• _Directions_
Print every line of the records below exactly as it reads.
[Start of Attachment]
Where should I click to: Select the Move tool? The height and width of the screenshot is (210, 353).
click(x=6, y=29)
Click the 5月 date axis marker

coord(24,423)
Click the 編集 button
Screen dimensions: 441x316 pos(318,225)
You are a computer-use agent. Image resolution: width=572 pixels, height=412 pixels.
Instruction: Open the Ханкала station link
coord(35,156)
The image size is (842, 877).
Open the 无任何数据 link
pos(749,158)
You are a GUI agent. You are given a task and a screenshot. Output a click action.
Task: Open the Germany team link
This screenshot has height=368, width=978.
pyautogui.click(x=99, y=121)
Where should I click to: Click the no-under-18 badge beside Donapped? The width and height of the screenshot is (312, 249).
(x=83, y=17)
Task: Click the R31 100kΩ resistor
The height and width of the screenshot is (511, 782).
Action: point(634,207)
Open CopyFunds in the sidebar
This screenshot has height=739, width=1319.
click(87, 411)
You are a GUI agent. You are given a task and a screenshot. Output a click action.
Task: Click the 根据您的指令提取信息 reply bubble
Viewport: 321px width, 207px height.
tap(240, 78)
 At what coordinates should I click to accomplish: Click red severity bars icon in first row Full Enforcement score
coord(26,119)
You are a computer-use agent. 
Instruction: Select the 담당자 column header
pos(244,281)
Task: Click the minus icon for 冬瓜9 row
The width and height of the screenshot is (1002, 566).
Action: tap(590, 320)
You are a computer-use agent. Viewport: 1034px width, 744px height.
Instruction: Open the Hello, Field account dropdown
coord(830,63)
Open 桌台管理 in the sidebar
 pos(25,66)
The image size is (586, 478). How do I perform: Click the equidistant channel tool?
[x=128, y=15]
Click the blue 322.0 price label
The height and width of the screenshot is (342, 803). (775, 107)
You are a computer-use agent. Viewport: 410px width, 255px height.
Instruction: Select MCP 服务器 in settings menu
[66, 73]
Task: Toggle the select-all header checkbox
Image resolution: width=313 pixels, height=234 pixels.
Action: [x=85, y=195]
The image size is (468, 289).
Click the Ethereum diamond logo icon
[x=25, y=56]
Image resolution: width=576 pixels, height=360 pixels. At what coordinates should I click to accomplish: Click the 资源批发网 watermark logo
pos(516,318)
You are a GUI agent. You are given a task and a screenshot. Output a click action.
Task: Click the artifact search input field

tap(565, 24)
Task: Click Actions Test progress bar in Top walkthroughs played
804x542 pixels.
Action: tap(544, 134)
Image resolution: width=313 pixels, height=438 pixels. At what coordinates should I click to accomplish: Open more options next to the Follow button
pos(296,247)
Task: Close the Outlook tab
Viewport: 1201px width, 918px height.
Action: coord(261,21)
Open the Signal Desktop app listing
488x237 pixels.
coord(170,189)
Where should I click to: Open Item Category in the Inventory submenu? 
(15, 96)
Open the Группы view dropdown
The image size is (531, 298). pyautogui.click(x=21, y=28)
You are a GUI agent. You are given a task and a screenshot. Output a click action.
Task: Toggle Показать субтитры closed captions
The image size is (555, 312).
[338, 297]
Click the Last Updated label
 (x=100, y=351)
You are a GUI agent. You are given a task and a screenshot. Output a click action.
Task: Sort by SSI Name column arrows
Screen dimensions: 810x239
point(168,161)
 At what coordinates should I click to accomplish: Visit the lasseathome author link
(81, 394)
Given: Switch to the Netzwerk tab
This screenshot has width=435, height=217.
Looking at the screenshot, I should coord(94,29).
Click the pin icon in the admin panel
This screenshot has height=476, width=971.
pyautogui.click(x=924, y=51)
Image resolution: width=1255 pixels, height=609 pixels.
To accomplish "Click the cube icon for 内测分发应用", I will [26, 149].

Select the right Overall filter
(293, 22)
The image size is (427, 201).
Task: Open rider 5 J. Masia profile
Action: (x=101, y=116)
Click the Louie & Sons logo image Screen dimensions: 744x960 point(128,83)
[End of Attachment]
• _Expected answer_
Where should I click to: Select the Move tool? The height and width of the screenshot is (210, 353).
click(x=6, y=29)
Click the 5月 date axis marker

coord(24,423)
Click the 編集 button
Screen dimensions: 441x316 pos(318,225)
You are a computer-use agent. Image resolution: width=572 pixels, height=412 pixels.
Instruction: Open the Ханкала station link
coord(35,156)
The image size is (842, 877).
Open the 无任何数据 link
pos(749,158)
You are a GUI agent. You are given a task and a screenshot. Output a click action.
Task: Open the Germany team link
This screenshot has height=368, width=978.
pyautogui.click(x=99, y=121)
Where should I click to: Click the no-under-18 badge beside Donapped? The width and height of the screenshot is (312, 249).
(x=83, y=17)
Task: Click the R31 100kΩ resistor
The height and width of the screenshot is (511, 782).
Action: point(634,207)
Open CopyFunds in the sidebar
This screenshot has height=739, width=1319.
click(87, 411)
You are a GUI agent. You are given a task and a screenshot. Output a click action.
Task: Click the 根据您的指令提取信息 reply bubble
Viewport: 321px width, 207px height.
tap(240, 78)
 At what coordinates should I click to accomplish: Click red severity bars icon in first row Full Enforcement score
coord(26,119)
You are a computer-use agent. 
Instruction: Select the 담당자 column header
pos(244,281)
Task: Click the minus icon for 冬瓜9 row
The width and height of the screenshot is (1002, 566).
Action: tap(590, 320)
You are a computer-use agent. Viewport: 1034px width, 744px height.
Instruction: Open the Hello, Field account dropdown
coord(830,63)
Open 桌台管理 in the sidebar
 pos(25,66)
The image size is (586, 478). How do I perform: Click the equidistant channel tool?
[x=128, y=15]
Click the blue 322.0 price label
The height and width of the screenshot is (342, 803). (775, 107)
You are a computer-use agent. Viewport: 410px width, 255px height.
Instruction: Select MCP 服务器 in settings menu
[66, 73]
Task: Toggle the select-all header checkbox
Image resolution: width=313 pixels, height=234 pixels.
Action: [x=85, y=195]
The image size is (468, 289).
Click the Ethereum diamond logo icon
[x=25, y=56]
Image resolution: width=576 pixels, height=360 pixels. At what coordinates should I click to accomplish: Click the 资源批发网 watermark logo
pos(516,318)
You are a GUI agent. You are given a task and a screenshot. Output a click action.
Task: Click the artifact search input field

tap(565, 24)
Task: Click Actions Test progress bar in Top walkthroughs played
804x542 pixels.
Action: tap(544, 134)
Image resolution: width=313 pixels, height=438 pixels. At what coordinates should I click to accomplish: Open more options next to the Follow button
pos(296,247)
Task: Close the Outlook tab
Viewport: 1201px width, 918px height.
Action: coord(261,21)
Open the Signal Desktop app listing
488x237 pixels.
coord(170,189)
Where should I click to: Open Item Category in the Inventory submenu? 
(15, 96)
Open the Группы view dropdown
The image size is (531, 298). pyautogui.click(x=21, y=28)
You are a GUI agent. You are given a task and a screenshot. Output a click action.
Task: Toggle Показать субтитры closed captions
The image size is (555, 312).
[338, 297]
Click the Last Updated label
 (x=100, y=351)
You are a GUI agent. You are given a task and a screenshot. Output a click action.
Task: Sort by SSI Name column arrows
Screen dimensions: 810x239
point(168,161)
 At what coordinates should I click to accomplish: Visit the lasseathome author link
(81, 394)
Given: Switch to the Netzwerk tab
This screenshot has width=435, height=217.
Looking at the screenshot, I should coord(94,29).
Click the pin icon in the admin panel
This screenshot has height=476, width=971.
pyautogui.click(x=924, y=51)
Image resolution: width=1255 pixels, height=609 pixels.
To accomplish "Click the cube icon for 内测分发应用", I will [26, 149].

Select the right Overall filter
(293, 22)
The image size is (427, 201).
Task: Open rider 5 J. Masia profile
Action: (x=101, y=116)
Click the Louie & Sons logo image Screen dimensions: 744x960 point(128,83)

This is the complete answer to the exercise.